After graduating from John Carroll University in 1998, Lisa Stickan of Cleveland, Ohio, started law school and joined the local chapter of the Young Republicans. In subsequent years, as she followed in her father's footsteps and became a prosecutor, she rose in that organization, and is now Chair of the Young Republican National Federation, America's oldest political youth organization.
Ask her about politics and her inclination isn't to talk about ideology or policy details -- for her, politics means going door-to-door on behalf of a candidate she believes in, serving on her City Council, dropping off campaign literature, and participating in the regional roundtables and meetings that shape the future of the GOP. We talked about her involvement in politics, her assessment of what younger Republicans care about, the GOP establishment, and Ohio as a swing state.
What follows is an edited transcript.
At what age did you first identify as a Republican?
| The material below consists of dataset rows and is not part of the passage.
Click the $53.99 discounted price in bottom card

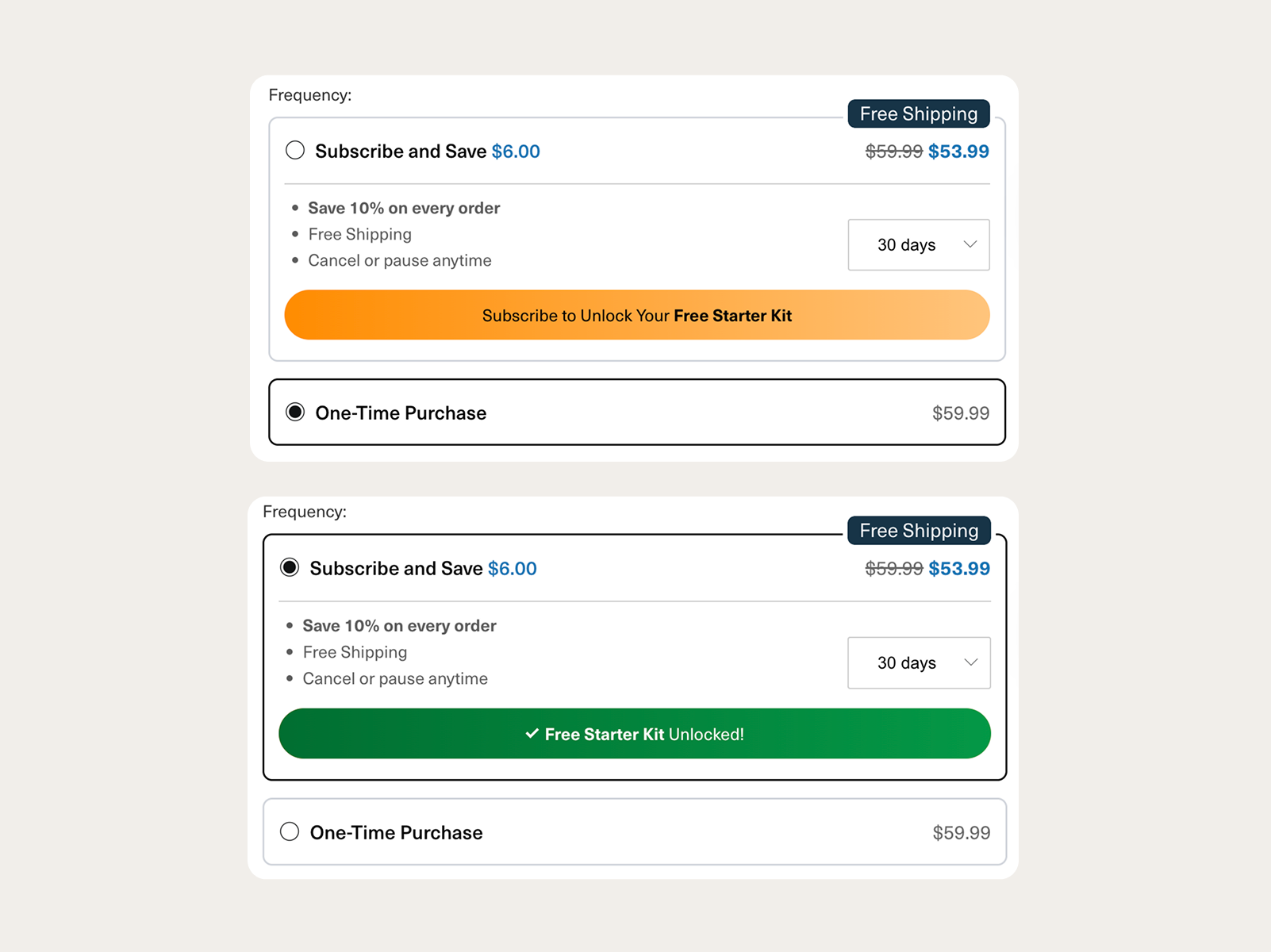click(959, 569)
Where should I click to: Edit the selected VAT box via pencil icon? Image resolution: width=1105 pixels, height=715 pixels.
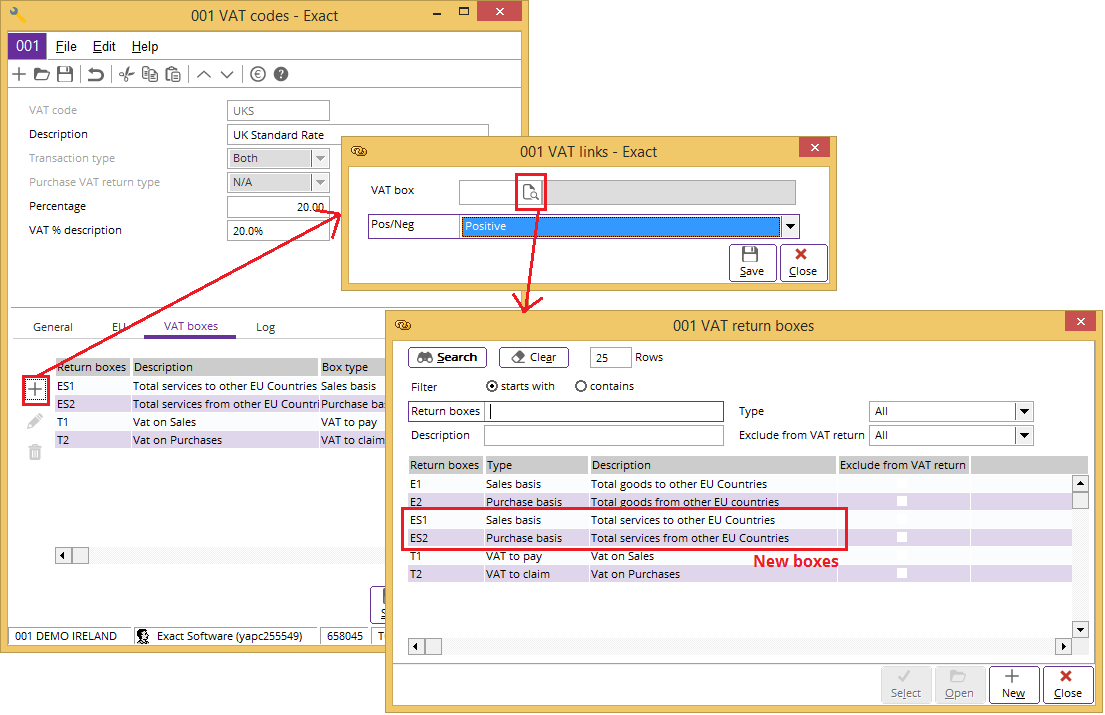click(x=35, y=420)
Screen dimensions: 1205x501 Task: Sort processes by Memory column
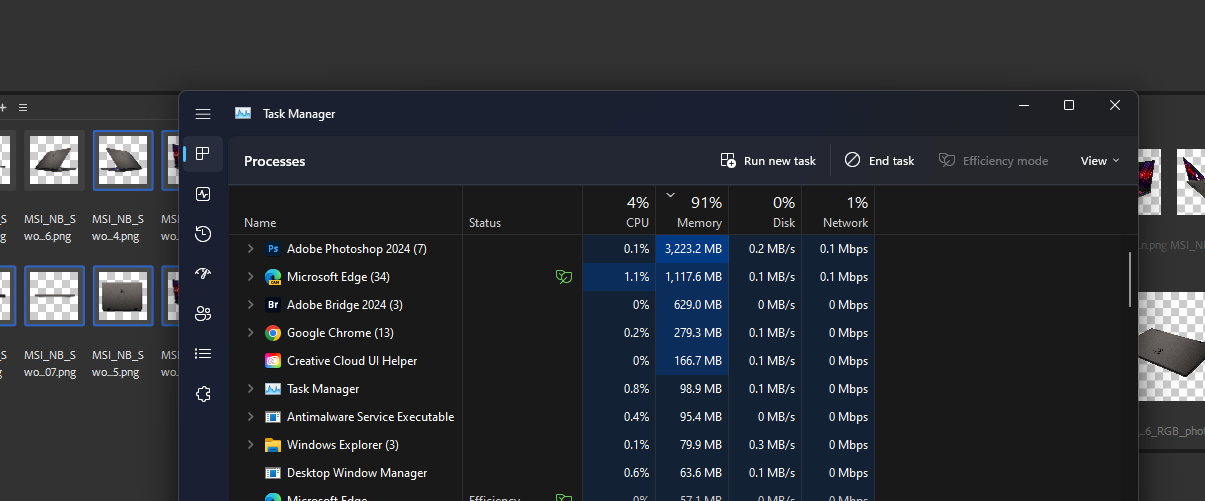pos(692,211)
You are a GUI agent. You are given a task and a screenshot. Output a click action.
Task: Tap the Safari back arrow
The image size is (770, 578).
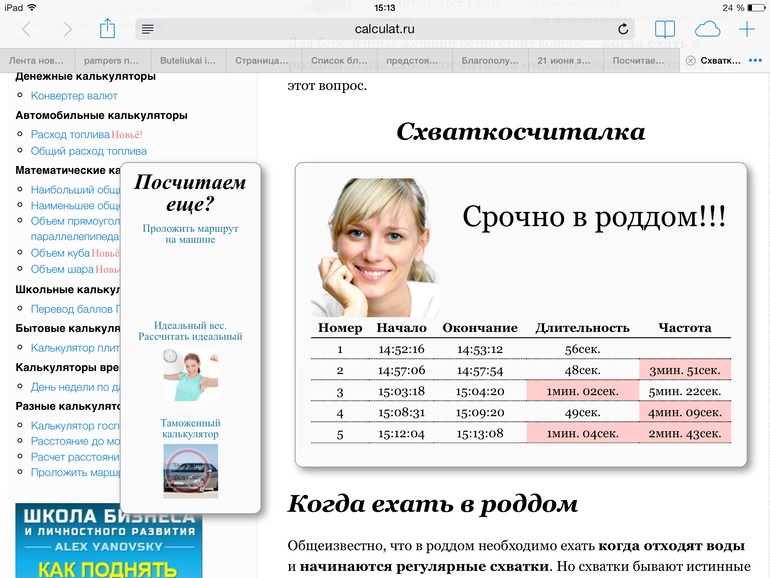coord(27,29)
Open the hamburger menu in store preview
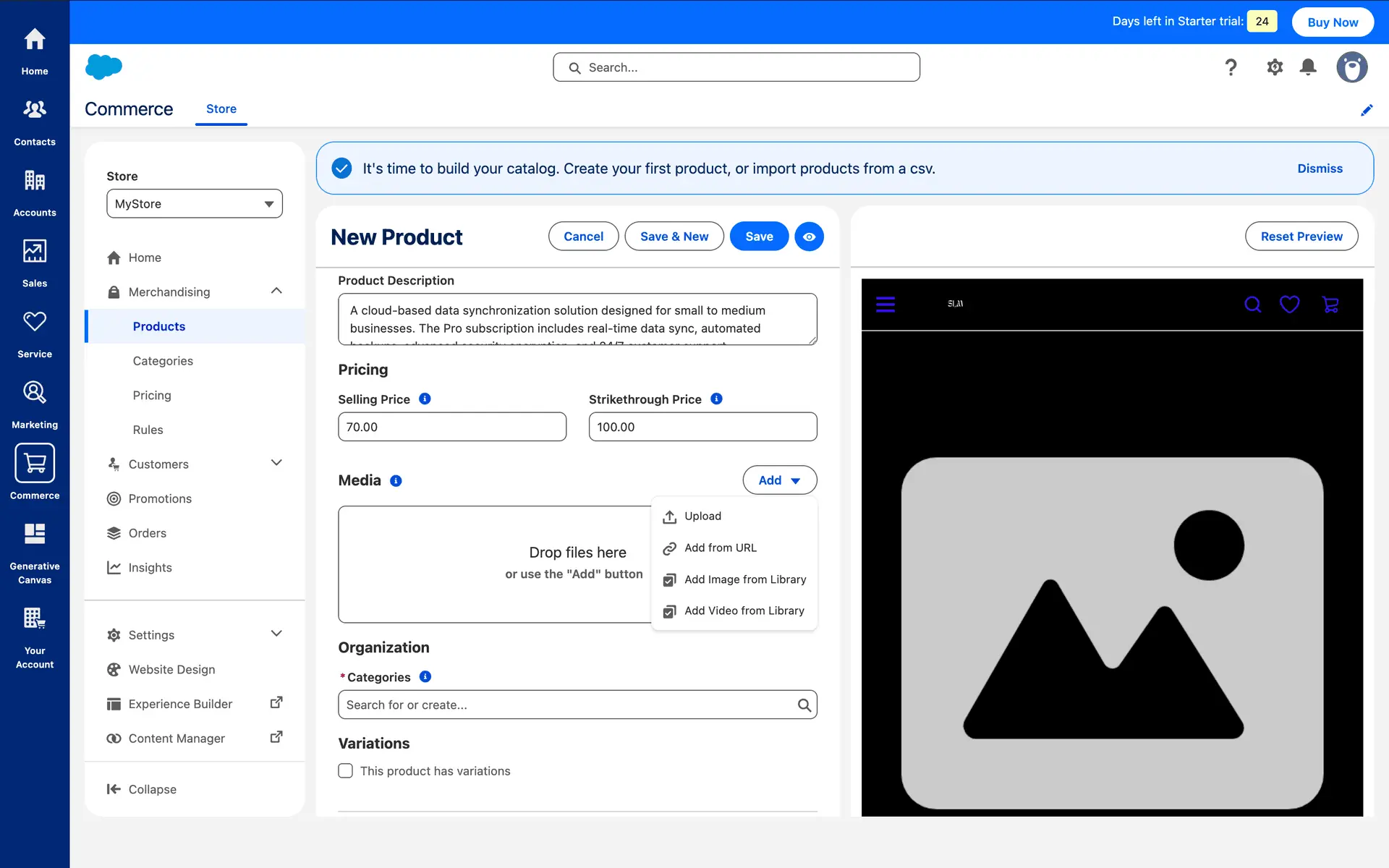The width and height of the screenshot is (1389, 868). click(885, 305)
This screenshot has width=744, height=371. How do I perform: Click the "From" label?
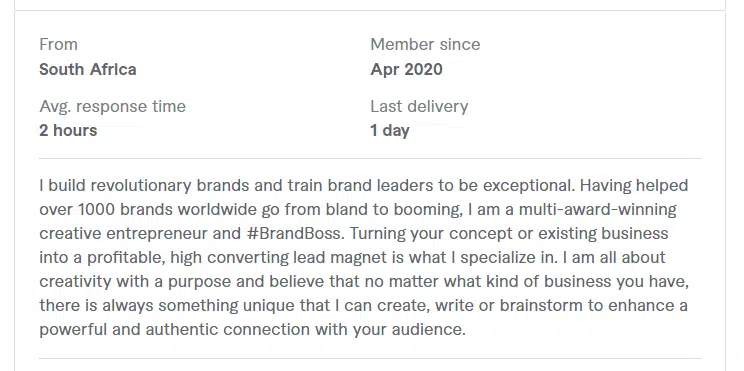point(58,45)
I was probably between 10 and 12. My mother got involved in the community, and instilled in me a desire to do the same. We met some great candidates and wound up dropping literature for them. And then I came to realize that, with my values and beliefs, I identified with the Republican Party. When you talk to people who are really into politics there's that love of meeting people, discussing issues -- if there's a candidate you really love, promoting them by getting literature out and knocking on doors. I always really enjoyed that sort of activity. I like to meet people.